Former MTA Chairman Tom Prendergast

Tom Prendergast’s tenure as chairman and CEO of the Metropolitan Transportation Authority culminated with the completion of a project of unparalleled significance for the Upper East Side: the Second Avenue subway.

The Jan. 2017 opening of the long-awaited line — the largest expansion of the subway system in 50 years, which was first proposed nearly a century earlier — was the talk of the town, drawing curious visitors from around the city. “When we had the station open-houses prior to starting service, people in the neighborhood would line up, hundreds of people, to come down and look at the stations,” Prendergast recalled.

Aside from the striking ambience of the gleaming new stops — brightly lit, spacious and filled with art — the commencement of Q train service had an immediate impact on the daily experience of transit users.

“It was a tremendous benefit to the Upper East Side because it offloaded the overcrowded and overused Lexington Avenue line,” Prendergast said. “I think it’s made a marked difference for the people on the Upper East Side who had to depend on only one line and now have two.”

“To be able to be part of something that helped that neighborhood was invigorating,” he said.

A New Chapter

Soon after the Second Avenue subway opened its turnstiles to passengers, Prendergast announced his retirement from the MTA after more than 25 years with the agency, during which he also served as president of New York City Transit and the Long Island Railroad.

Prendergast now works on transit-related projects as executive vice president and chief strategy officer for the consulting firm STV Incorporated.
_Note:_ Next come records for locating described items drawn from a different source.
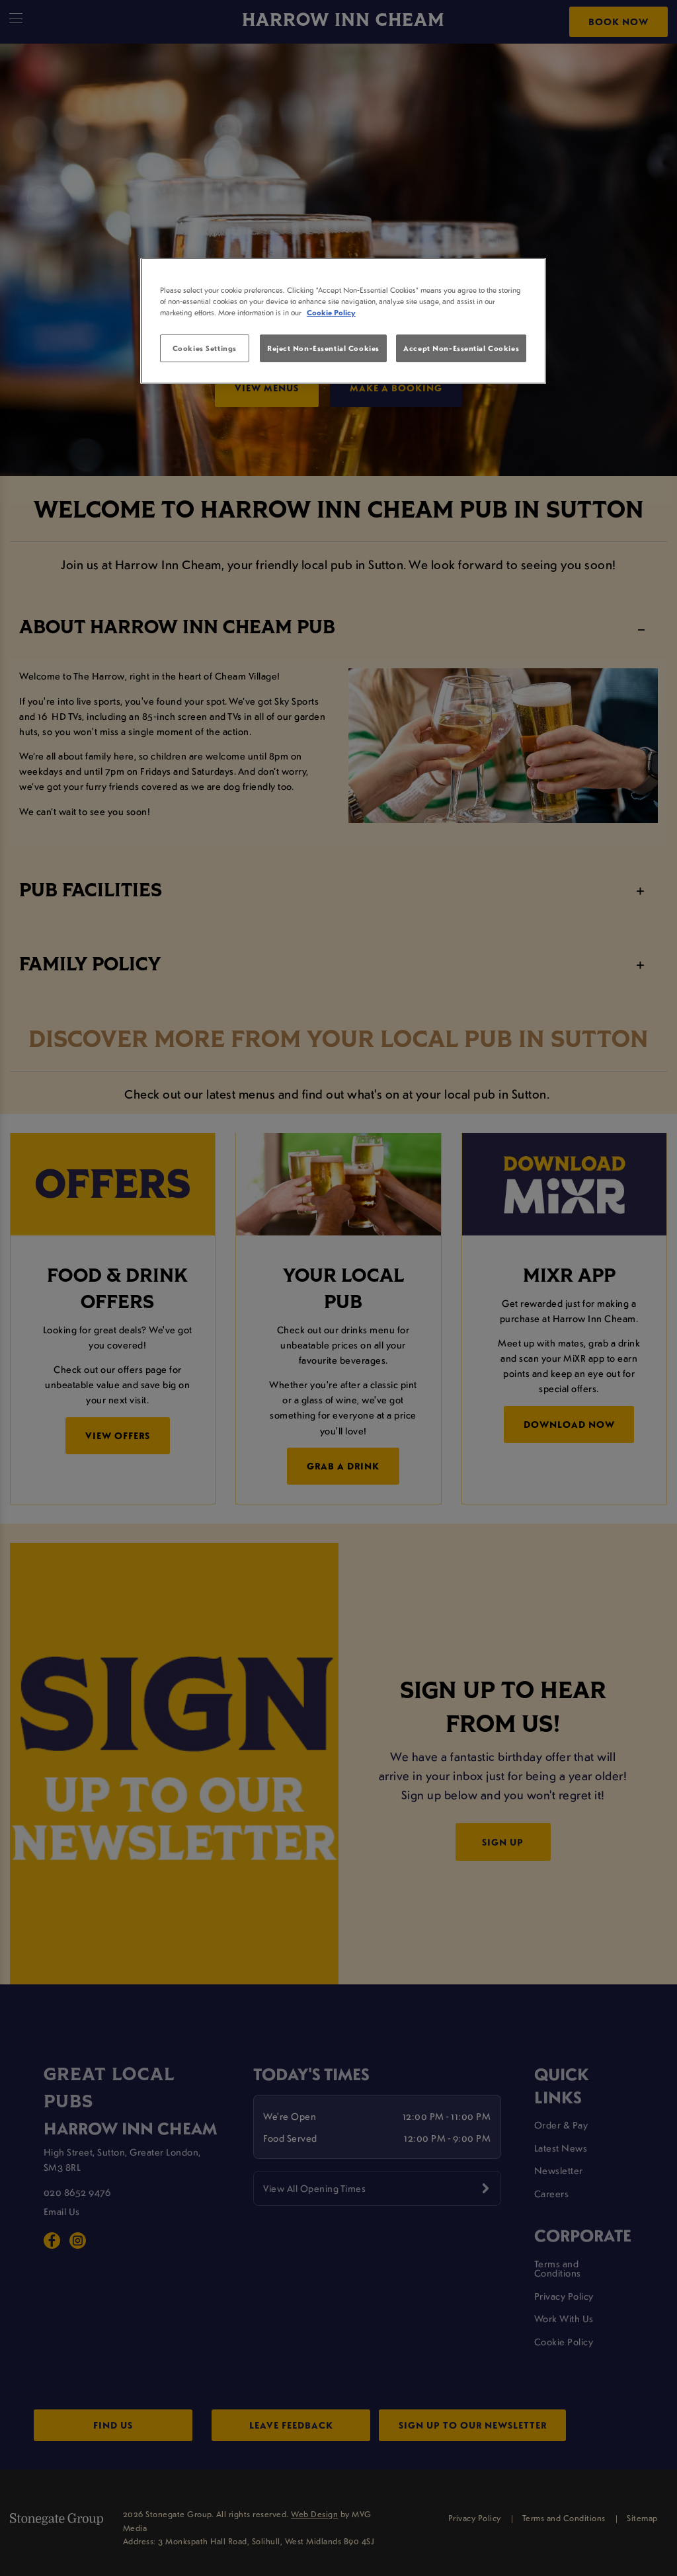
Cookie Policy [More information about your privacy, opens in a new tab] (331, 312)
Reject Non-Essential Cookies (323, 348)
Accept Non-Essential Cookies (461, 348)
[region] (343, 321)
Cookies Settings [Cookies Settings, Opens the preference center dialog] (205, 348)
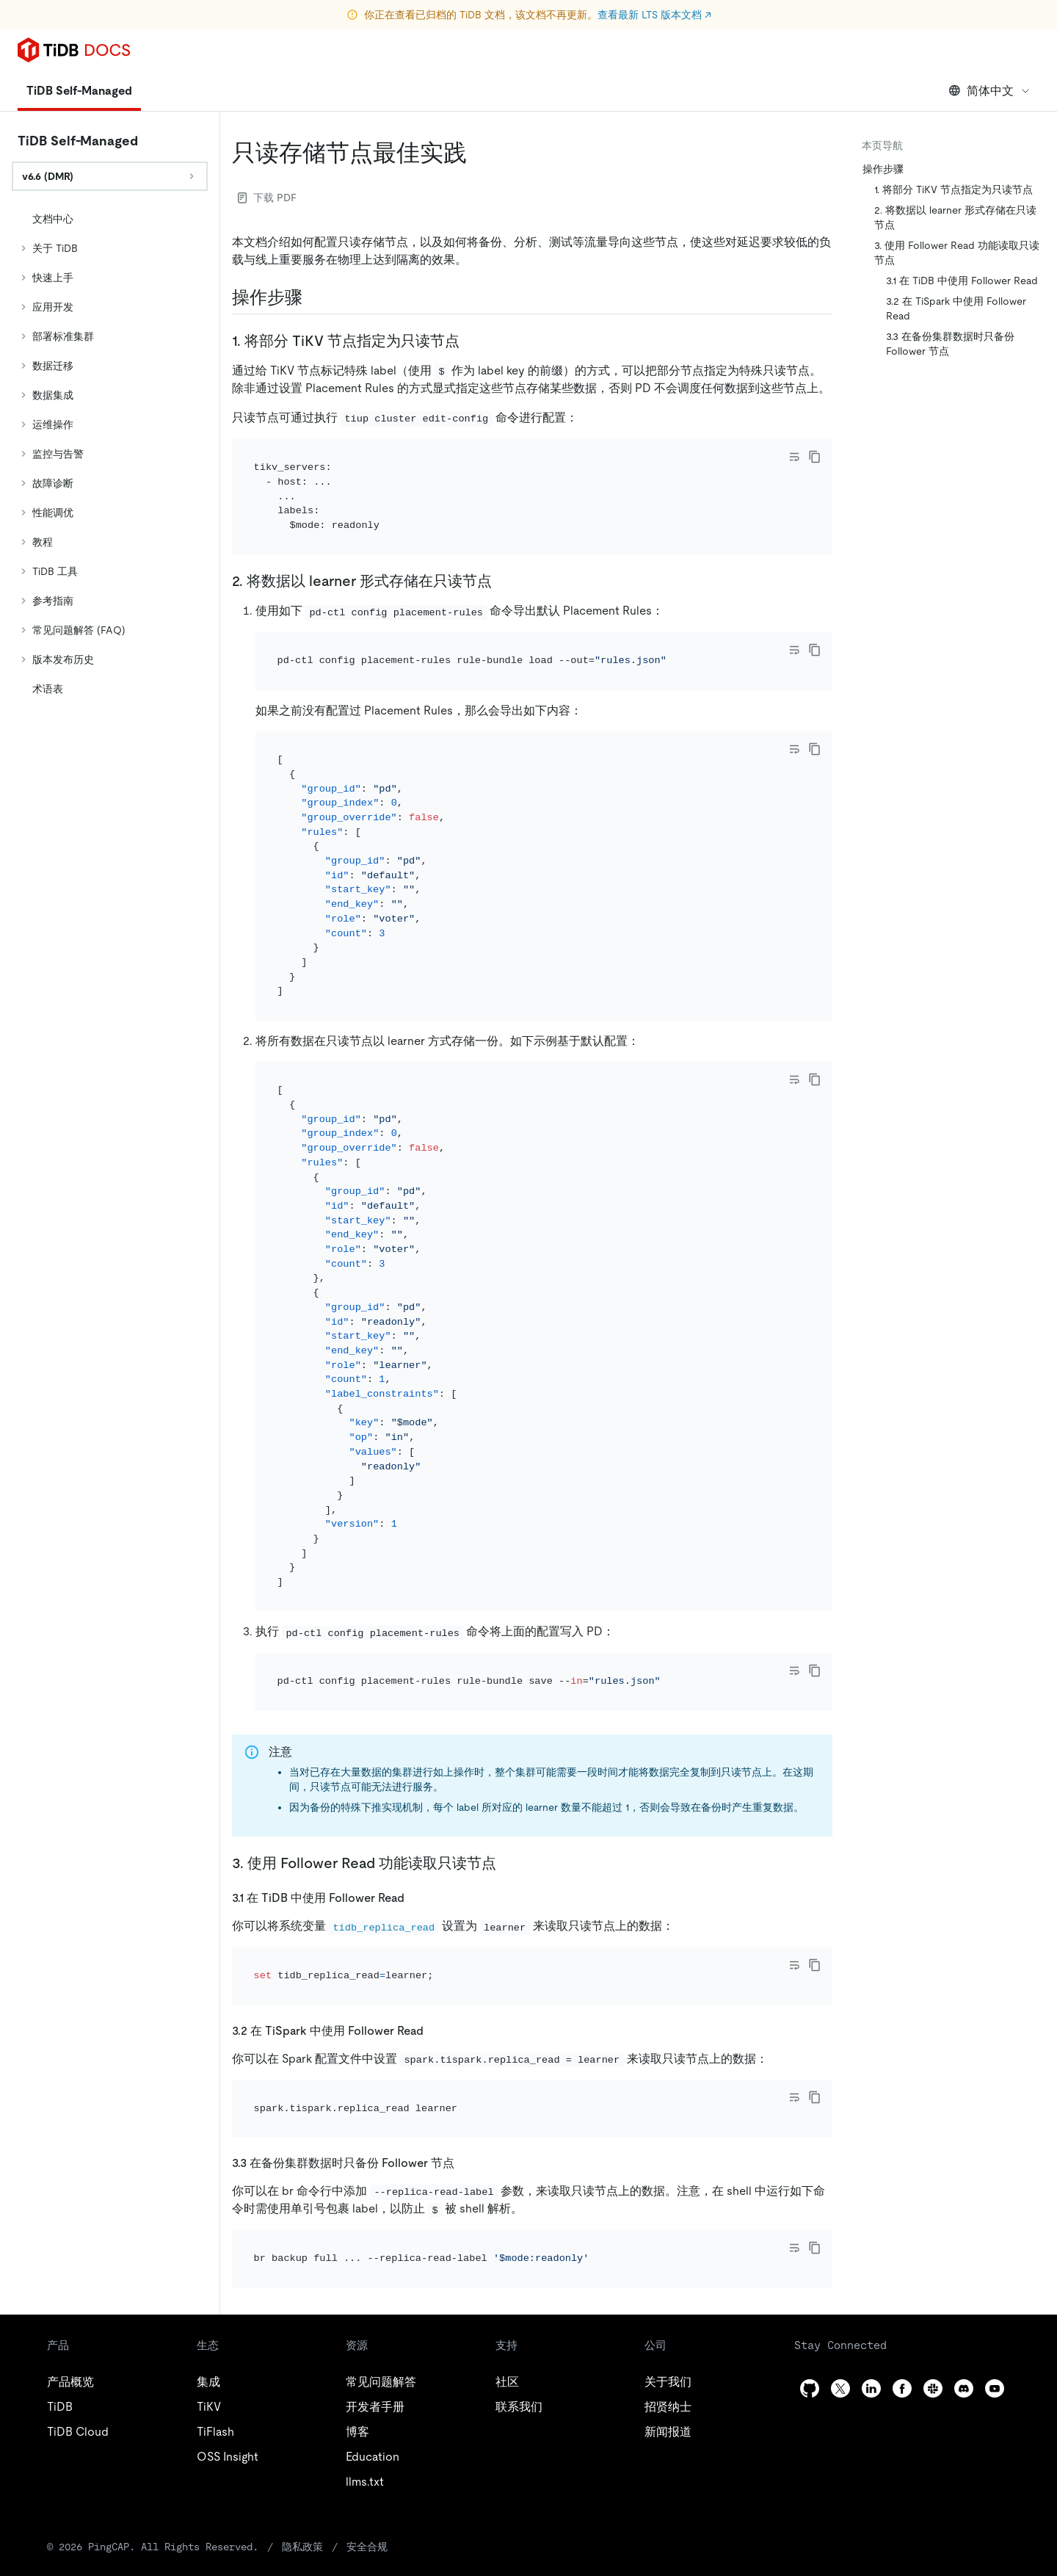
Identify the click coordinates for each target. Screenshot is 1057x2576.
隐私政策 (249, 2386)
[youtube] (994, 2228)
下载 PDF (267, 197)
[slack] (933, 2228)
He enjoys the improved work-life balance of the private sector, but said the challenges, rewards and excitement of public service are impossible to replicate.
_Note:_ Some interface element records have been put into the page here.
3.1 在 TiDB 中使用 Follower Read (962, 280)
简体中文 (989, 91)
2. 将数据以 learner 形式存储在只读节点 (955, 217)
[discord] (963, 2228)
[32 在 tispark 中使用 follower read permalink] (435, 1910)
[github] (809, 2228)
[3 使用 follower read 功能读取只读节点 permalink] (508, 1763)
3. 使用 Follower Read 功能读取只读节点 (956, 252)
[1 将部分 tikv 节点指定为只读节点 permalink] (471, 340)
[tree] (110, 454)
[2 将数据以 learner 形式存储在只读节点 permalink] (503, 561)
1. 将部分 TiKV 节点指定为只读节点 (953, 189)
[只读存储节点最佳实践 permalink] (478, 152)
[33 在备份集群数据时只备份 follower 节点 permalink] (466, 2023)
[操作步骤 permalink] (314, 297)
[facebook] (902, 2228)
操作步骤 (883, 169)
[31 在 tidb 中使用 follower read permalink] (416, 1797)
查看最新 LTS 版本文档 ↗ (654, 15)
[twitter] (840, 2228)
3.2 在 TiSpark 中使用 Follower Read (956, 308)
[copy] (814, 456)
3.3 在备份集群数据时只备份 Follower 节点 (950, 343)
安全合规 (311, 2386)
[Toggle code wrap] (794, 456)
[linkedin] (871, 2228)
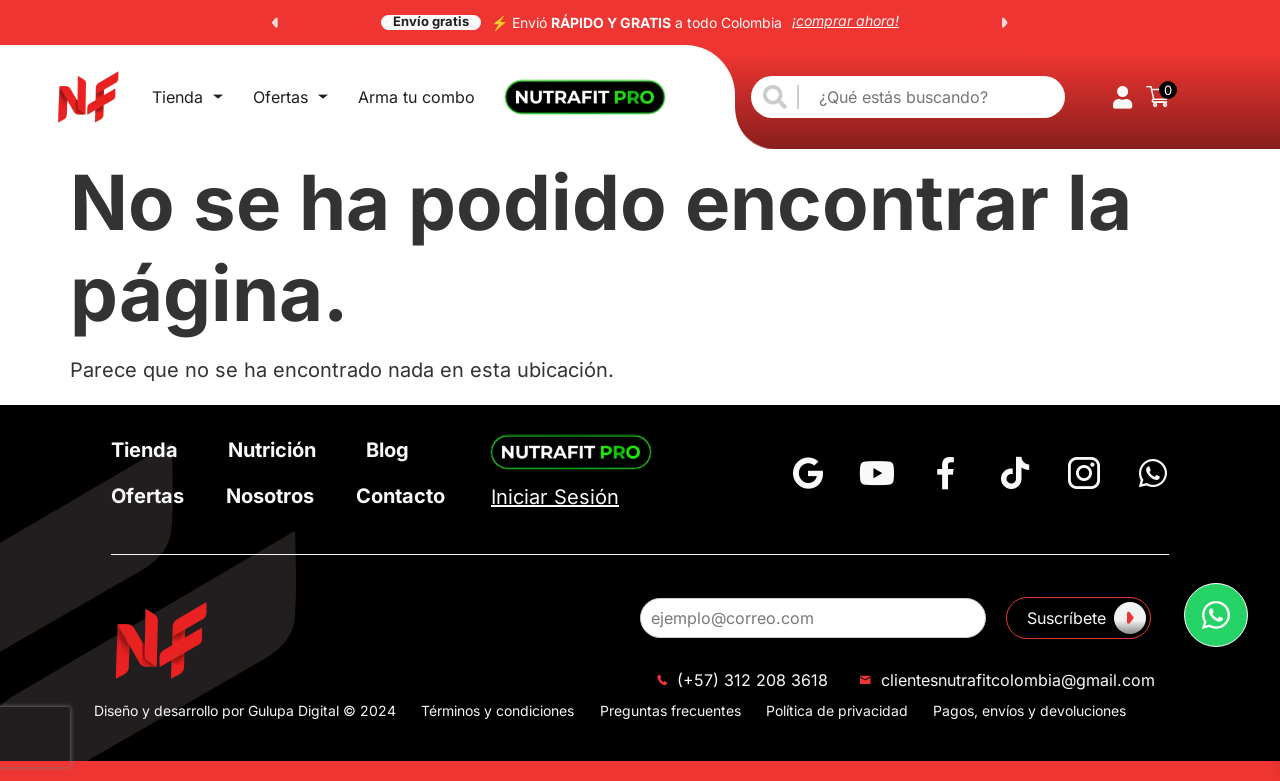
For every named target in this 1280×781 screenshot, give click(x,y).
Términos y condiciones (497, 710)
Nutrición (272, 450)
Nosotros (270, 496)
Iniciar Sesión (555, 497)
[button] (275, 23)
“It’s a tremendous esprit de corps in the MTA,” he said. “When you make the conscious decision to withdraw from that it’s a little bit of a letdown, because the adrenaline doesn’t flow and you miss the people you work with.”

The memories that stand out years later — snowstorms, power outages, and other crises — highlight the exhilaration of working as a team to meet the daunting responsibility of providing service to millions of New Yorkers, 24 hours a day, seven days a week.

The Ultimate Challenge

Prendergast was president of NYCT in 2012, when Superstorm Sandy flooded nine of the system’s 14 under-river tubes. “I can honestly say if I never go through another one of those I will be happy,” he said. “It was by far the most sobering, challenging and — on the back end — invigorating experience” as the agency worked around the clock to repair flood damage and restore service in a matter of days.
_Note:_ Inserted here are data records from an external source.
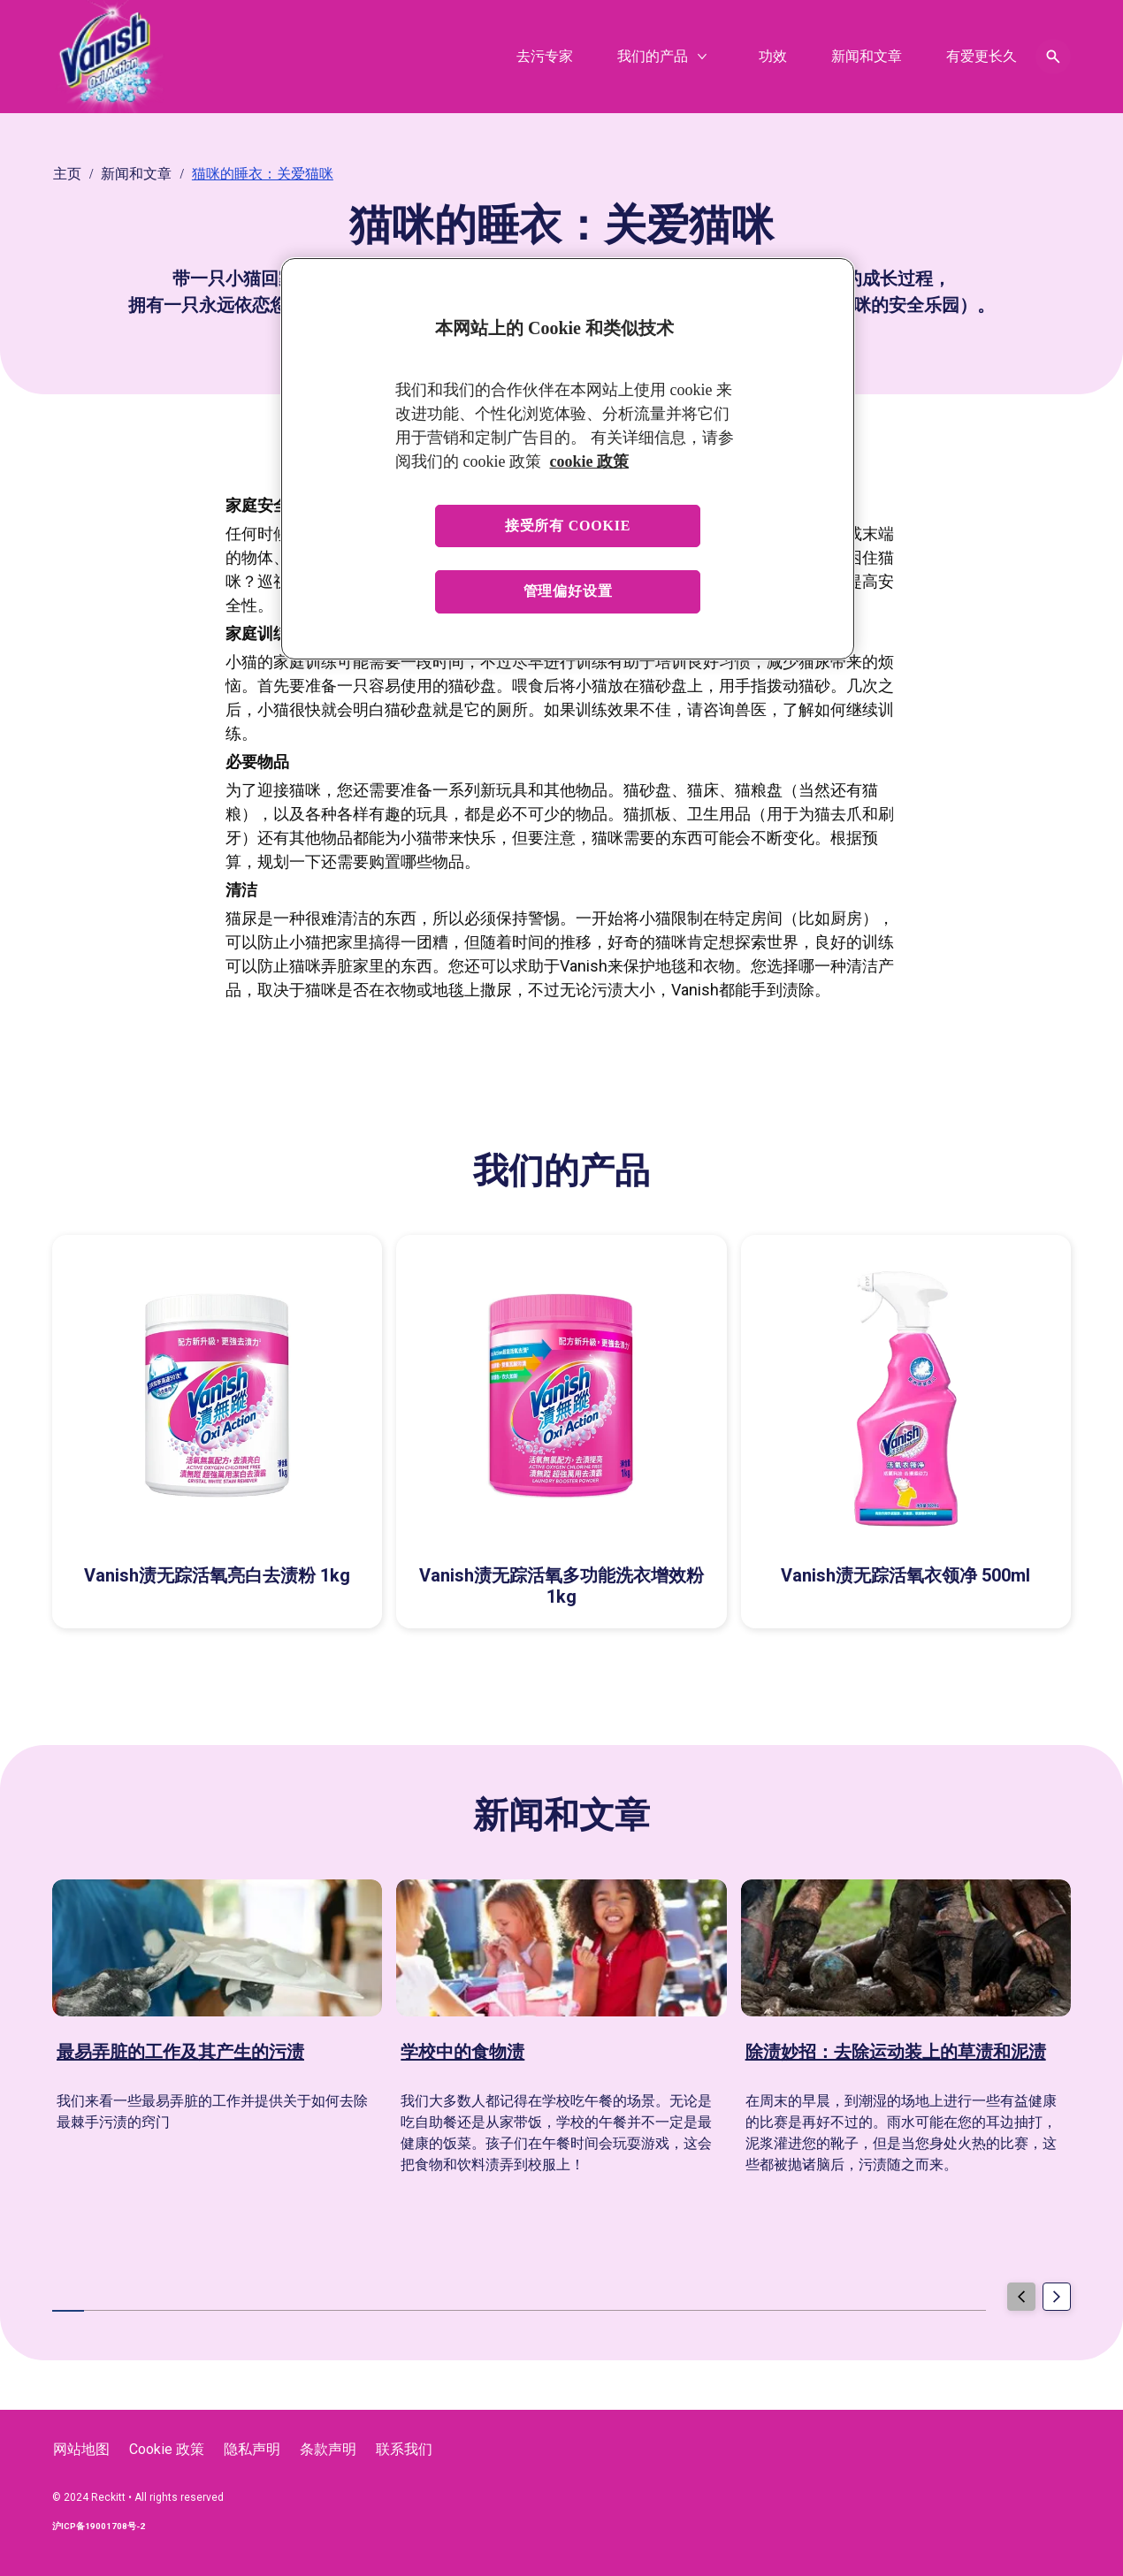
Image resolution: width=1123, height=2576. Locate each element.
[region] (567, 458)
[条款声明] (328, 2449)
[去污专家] (545, 56)
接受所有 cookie (568, 525)
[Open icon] (1053, 56)
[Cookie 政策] (166, 2449)
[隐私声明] (252, 2449)
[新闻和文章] (866, 56)
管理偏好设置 (568, 590)
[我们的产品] (652, 56)
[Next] (1057, 2297)
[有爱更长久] (981, 56)
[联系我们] (404, 2449)
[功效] (773, 56)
A native of Chicago, Prendergast started his career at the Chicago Transit Authority before joining the MTA in the early 1980s. Chicago’s system “was 24/7 and it carried a lot of people, but I came to New York and my head spun,” he said.

Prendergast maintains a sense of reverence for the scope and scale of public transit in New York to this day, and reminds New Yorkers at every opportunity how unique their system is. “There is no other system in the world that has 472 subway stations and can say that 75 percent of the population lives within half a mile of a station,” he said.

Looking Ahead

The challenge for today’s transportation planners, Prendergast said, is balancing the maintenance needs of such a vast transportation network, in which the oldest subways stations date to 1904, while also committing resources to expand the system’s size to accommodate a growing population. The Second Avenue subway will serve as a reminder of the enduring impact major transit investments can have.

“We’ve got to do a better job delivering projects faster and more cost-effectively,” he said. “But it’s a tremendous accomplishment and a benefit to the City of New York.”